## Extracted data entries
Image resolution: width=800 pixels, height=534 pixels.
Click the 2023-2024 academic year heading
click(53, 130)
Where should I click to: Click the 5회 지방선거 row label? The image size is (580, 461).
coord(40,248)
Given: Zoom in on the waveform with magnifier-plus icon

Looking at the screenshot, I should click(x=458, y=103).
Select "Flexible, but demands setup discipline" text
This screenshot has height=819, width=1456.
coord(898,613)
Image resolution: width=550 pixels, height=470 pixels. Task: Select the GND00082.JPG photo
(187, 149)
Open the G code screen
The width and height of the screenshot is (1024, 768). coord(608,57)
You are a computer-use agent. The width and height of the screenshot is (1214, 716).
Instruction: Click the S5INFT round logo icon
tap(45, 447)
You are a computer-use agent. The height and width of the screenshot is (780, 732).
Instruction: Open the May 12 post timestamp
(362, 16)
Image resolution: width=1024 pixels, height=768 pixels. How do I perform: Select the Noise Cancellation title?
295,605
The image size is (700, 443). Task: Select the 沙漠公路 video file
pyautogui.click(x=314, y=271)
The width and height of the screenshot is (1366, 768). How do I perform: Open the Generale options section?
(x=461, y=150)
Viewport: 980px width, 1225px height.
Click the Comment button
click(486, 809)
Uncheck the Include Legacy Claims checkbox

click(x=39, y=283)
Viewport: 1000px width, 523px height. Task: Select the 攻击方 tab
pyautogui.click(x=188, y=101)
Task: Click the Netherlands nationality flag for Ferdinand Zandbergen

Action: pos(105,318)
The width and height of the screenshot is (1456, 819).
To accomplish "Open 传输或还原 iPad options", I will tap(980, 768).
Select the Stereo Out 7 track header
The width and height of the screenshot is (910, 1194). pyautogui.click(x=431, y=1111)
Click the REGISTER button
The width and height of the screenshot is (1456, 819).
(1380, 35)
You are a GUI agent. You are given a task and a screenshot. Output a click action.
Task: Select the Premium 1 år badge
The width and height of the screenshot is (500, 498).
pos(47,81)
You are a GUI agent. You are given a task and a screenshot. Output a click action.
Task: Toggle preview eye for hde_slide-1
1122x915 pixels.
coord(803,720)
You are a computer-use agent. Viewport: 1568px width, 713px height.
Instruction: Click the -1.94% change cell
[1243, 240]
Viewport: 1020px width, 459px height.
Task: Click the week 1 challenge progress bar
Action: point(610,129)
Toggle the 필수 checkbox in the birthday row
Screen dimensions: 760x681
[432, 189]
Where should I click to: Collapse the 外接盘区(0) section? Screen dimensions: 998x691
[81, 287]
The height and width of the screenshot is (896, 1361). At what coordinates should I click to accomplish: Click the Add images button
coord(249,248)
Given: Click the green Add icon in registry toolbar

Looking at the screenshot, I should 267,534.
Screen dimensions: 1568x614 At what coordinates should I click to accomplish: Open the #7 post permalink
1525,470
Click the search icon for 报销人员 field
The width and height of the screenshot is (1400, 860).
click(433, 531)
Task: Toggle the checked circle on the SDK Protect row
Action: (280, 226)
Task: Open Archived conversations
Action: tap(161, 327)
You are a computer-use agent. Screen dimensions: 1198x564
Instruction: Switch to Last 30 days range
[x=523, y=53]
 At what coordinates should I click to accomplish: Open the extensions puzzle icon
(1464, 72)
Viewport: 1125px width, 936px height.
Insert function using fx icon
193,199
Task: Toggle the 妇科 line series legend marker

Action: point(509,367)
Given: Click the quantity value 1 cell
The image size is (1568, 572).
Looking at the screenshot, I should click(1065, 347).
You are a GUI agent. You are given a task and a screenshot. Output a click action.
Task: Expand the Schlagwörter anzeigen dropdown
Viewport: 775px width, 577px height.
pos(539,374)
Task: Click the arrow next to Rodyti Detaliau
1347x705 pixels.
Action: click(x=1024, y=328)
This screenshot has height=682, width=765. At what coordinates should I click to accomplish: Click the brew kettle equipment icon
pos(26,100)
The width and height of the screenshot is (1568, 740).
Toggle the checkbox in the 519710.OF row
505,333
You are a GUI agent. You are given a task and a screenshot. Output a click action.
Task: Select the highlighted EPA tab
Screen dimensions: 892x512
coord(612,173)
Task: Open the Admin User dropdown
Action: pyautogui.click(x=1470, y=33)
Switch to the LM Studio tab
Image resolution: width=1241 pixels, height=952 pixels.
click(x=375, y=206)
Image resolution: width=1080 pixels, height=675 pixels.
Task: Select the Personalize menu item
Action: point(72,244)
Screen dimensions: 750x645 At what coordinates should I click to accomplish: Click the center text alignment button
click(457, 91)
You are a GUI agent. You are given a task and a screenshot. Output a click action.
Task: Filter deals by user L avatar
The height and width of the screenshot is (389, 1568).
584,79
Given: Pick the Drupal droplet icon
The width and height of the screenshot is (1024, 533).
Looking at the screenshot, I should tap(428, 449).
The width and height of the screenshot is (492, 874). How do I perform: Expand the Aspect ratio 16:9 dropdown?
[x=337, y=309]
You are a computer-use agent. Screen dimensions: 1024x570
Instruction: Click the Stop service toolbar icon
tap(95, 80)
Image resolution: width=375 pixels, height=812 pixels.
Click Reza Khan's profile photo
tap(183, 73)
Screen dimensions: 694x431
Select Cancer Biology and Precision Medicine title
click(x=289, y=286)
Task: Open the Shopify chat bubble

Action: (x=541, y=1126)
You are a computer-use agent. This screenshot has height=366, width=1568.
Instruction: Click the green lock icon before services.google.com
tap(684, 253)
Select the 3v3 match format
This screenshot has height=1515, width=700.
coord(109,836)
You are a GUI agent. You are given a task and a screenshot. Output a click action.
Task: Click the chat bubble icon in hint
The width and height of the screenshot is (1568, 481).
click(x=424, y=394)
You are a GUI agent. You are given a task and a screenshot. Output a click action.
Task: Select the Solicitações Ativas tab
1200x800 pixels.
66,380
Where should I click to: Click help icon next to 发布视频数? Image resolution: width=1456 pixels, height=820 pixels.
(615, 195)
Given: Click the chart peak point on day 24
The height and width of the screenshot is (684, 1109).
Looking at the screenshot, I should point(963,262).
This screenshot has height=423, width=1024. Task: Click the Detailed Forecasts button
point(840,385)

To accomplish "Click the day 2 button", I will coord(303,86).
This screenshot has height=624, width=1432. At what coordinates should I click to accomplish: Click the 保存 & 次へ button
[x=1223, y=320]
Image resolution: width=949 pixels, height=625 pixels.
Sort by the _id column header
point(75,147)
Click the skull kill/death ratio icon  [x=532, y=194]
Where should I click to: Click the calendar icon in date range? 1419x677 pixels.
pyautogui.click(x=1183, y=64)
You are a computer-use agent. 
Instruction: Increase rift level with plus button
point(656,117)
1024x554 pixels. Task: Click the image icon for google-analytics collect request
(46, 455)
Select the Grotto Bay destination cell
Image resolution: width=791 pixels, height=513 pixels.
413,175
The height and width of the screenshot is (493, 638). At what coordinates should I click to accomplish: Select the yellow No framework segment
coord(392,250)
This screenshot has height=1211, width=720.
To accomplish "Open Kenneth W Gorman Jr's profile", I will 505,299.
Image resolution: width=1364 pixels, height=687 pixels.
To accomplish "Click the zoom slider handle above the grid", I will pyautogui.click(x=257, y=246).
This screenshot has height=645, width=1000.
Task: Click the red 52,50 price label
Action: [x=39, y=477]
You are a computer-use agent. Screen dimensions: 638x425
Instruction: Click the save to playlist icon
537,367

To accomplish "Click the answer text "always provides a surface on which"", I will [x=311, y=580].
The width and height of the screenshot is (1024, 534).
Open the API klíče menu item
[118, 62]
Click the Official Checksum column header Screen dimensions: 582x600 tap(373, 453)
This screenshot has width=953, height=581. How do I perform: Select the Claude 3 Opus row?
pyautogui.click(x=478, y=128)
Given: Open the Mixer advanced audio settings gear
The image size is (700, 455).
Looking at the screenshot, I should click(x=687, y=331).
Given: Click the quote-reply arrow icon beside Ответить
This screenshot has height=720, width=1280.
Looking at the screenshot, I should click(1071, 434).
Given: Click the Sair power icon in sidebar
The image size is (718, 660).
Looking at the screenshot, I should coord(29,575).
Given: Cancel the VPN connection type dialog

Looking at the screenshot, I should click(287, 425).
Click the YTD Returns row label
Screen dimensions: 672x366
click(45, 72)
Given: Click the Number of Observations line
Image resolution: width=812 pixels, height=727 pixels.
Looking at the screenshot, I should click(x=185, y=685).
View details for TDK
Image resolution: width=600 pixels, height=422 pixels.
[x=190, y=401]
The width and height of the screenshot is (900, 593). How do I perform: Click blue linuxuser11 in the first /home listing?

## What this task involves
A single number is the answer: the count of lines above that include the string "arrow".

## Answer to this problem
2